HAASS: Interesting. I would just add, having listened to this conversation, I would just highlight two or three things besides the difficulty. One is the power of assumptions, a version of Zal's (ph) point.
Just to make—there are—every policy debate, you do a little bit of archaeology, and there's any number of assumptions worth revisiting, and just making sure that you're confident of the difference between assumptions and facts.
One of the rules of the Middle East that I've come to embrace is as bad as things get, they can get worse. And just—not inevitably, but possibly. And just thinking—playing chess, and thinking several steps ahead.
And I think the difference there between a post-Assad and a post-Alawi Syria, and what are the real alternatives, what are you prepared to do, what—what can you do? Be as rigorous, and make sure you're intellectually as demanding of continuity as you are potential change.
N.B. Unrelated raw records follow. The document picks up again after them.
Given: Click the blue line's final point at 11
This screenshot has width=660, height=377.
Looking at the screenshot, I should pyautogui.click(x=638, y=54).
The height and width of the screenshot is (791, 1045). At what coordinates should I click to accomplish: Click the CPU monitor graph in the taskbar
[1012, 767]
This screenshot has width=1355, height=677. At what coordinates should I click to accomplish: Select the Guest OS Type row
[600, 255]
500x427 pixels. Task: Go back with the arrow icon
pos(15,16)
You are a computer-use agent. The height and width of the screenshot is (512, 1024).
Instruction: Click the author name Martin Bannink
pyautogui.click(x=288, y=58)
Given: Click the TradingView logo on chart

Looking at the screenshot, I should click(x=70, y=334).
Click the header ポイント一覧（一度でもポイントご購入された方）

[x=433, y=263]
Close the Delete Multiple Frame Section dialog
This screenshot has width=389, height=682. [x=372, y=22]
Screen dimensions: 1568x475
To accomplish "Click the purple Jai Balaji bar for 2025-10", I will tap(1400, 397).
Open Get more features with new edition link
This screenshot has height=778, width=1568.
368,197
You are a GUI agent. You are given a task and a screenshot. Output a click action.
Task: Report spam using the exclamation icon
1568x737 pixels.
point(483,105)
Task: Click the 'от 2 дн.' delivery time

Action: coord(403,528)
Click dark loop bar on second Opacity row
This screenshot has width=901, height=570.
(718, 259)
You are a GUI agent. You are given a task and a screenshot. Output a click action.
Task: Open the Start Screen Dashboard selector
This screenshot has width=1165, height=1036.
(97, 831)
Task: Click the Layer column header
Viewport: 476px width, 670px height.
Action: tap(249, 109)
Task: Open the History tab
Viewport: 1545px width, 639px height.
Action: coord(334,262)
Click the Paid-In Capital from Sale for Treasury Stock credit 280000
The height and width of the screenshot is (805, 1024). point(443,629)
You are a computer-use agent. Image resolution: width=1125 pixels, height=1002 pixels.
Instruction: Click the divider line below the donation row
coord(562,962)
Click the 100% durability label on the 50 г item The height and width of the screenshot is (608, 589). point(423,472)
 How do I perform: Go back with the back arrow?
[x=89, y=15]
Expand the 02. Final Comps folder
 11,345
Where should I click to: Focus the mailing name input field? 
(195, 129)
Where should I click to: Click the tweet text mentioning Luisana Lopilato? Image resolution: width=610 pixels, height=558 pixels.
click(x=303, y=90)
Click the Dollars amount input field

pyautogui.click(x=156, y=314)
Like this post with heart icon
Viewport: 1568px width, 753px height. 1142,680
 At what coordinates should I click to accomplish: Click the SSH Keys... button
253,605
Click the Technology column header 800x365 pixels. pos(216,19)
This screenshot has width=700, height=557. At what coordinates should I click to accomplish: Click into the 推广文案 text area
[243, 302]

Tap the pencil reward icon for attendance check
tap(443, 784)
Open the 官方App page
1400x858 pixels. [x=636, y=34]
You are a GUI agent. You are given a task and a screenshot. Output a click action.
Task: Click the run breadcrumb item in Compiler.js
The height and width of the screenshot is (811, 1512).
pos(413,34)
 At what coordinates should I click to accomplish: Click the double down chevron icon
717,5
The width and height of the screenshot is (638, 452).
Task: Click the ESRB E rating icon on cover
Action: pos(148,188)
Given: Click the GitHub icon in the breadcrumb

I do think there's a bias among policy makers to be tougher on options put forward rather than the option they've—they've already got. And also, you know, I think Ryan and Paul were both preaching realism here.
There is a difference between conditions and problems, and if you think Syria is a problem, then it leads you to certain types of solutions. If you think Syria's a condition, then it leaves you much more to how do you manage it, and deal with some of the consequences of it.
So one of the first order places to begin is an assessment of what you really think can be accomplished there. We began with the idea that this is hard. It is. You haven't made it much easier, I'm sorry to say. But instructive, thoughtful, a lot of wisdom and experience around here, so thank you all.